» Records for processing
※ ※ ※

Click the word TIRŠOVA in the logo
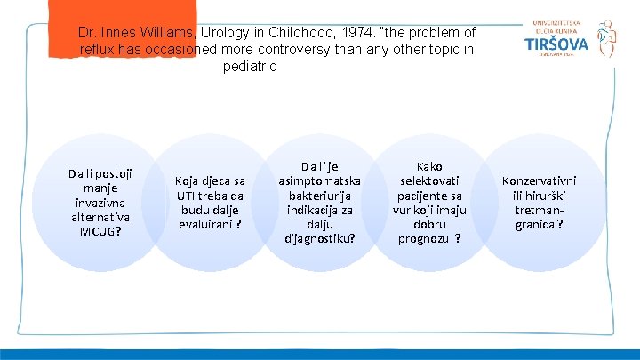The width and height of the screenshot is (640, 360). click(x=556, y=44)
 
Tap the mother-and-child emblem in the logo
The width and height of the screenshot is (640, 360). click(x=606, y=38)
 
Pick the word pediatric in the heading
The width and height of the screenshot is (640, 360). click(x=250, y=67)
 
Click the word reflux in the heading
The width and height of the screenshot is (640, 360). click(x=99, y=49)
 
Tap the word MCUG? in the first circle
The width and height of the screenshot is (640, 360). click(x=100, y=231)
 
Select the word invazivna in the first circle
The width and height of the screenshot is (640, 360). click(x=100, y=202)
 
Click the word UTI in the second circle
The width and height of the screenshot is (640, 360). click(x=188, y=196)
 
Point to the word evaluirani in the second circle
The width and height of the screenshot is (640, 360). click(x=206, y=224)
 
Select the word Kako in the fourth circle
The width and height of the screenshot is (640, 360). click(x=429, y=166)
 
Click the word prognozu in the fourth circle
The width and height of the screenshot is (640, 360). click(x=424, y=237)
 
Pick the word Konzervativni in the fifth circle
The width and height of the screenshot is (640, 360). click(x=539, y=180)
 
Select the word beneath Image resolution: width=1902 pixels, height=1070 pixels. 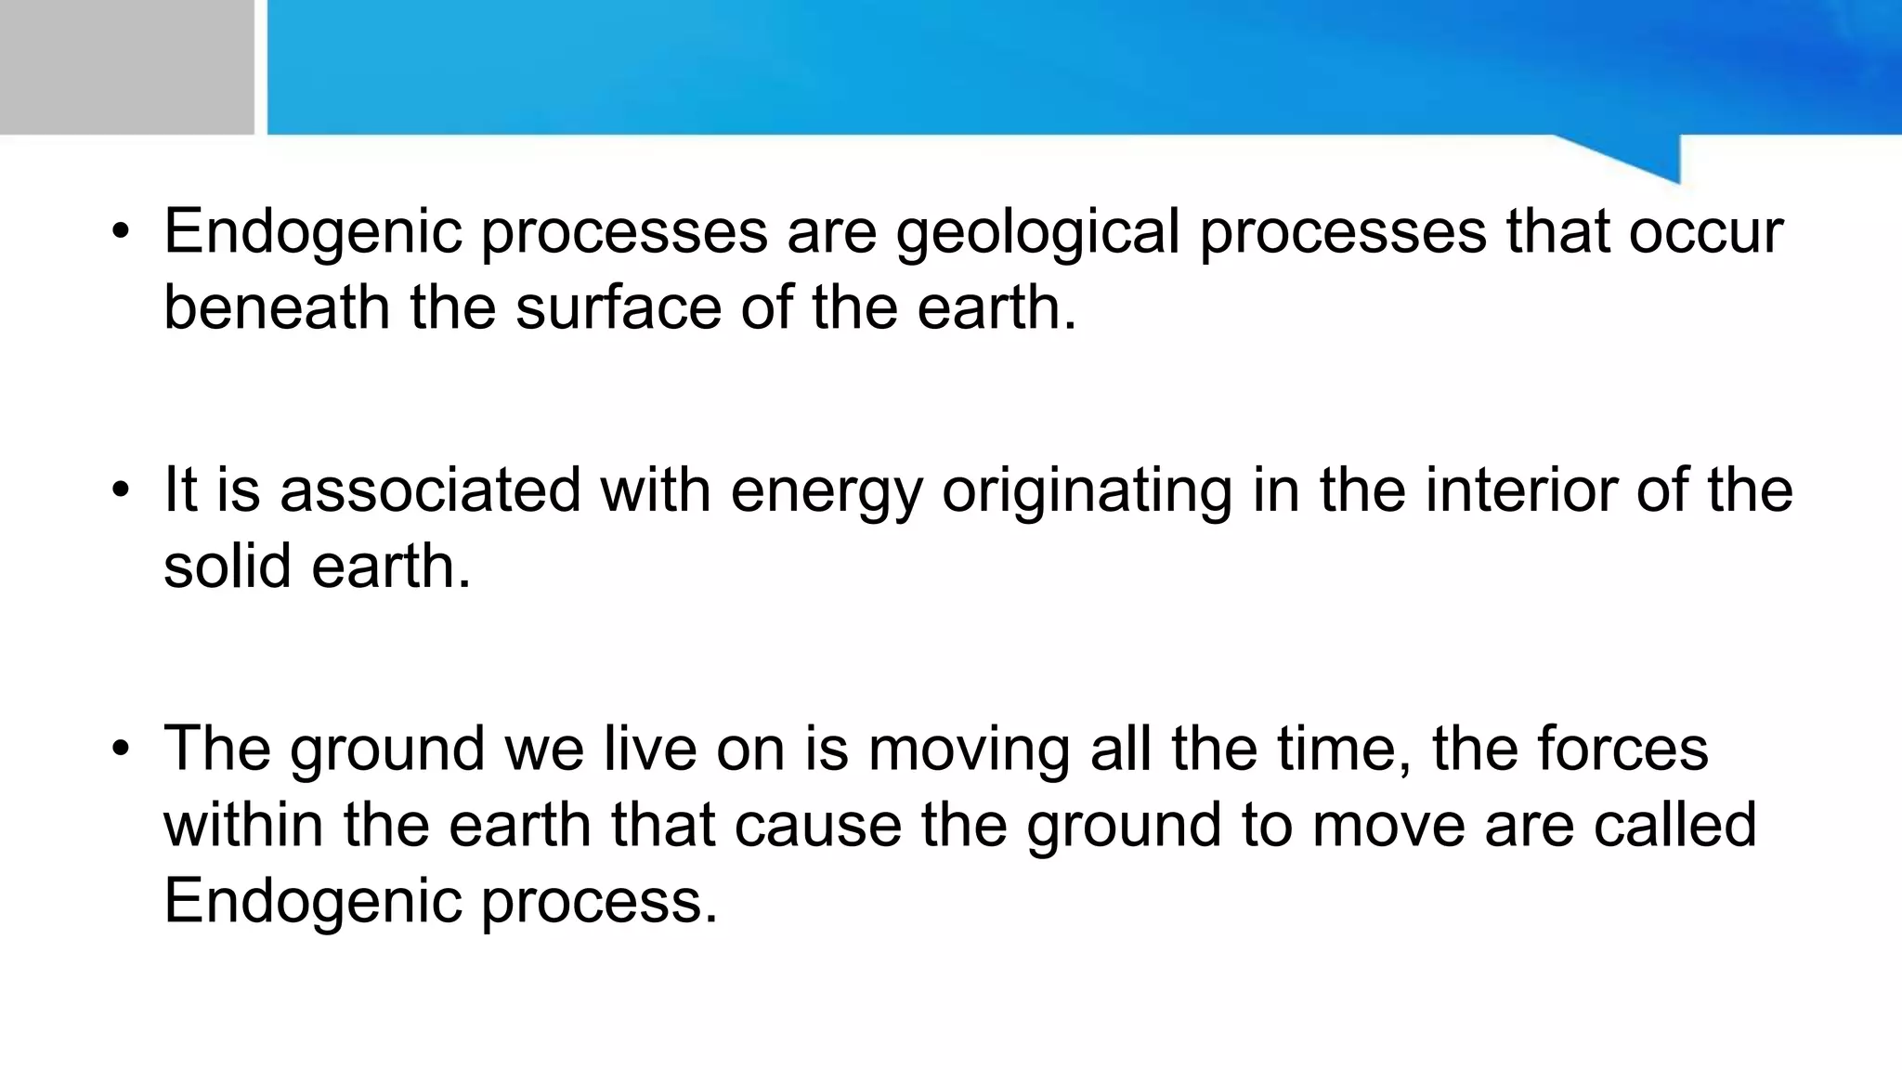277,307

※ ※ ※

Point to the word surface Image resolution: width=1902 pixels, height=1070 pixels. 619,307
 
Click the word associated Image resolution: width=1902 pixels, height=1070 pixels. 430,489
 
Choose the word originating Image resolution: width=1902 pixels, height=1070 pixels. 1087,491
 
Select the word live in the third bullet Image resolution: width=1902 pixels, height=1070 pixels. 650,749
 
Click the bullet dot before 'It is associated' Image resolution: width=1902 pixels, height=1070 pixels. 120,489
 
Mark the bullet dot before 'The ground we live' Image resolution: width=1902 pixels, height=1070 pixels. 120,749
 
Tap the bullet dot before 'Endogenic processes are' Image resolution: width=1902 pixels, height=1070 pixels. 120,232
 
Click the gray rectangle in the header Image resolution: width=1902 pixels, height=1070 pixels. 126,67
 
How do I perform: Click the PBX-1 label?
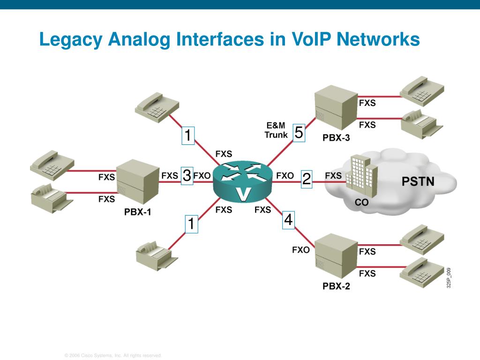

※ ※ ※

Rewrite the records from the line with "Click the word TIRŠOVA in the logo" to the line with "360). click(x=100, y=202)", substituting "title" for "heading" and keeping everything else the same. Omit the pictures.

Click the word TIRŠOVA in the logo
The width and height of the screenshot is (640, 360). click(x=556, y=44)
 
Tap the mother-and-child emblem in the logo
The width and height of the screenshot is (640, 360). click(x=606, y=38)
 
Pick the word pediatric in the title
The width and height of the screenshot is (640, 360). click(x=250, y=67)
 
Click the word reflux in the title
The width and height of the screenshot is (640, 360). click(x=99, y=49)
 
Tap the word MCUG? in the first circle
The width and height of the screenshot is (640, 360). click(x=100, y=231)
 
Select the word invazivna in the first circle
The width and height of the screenshot is (640, 360). click(x=100, y=202)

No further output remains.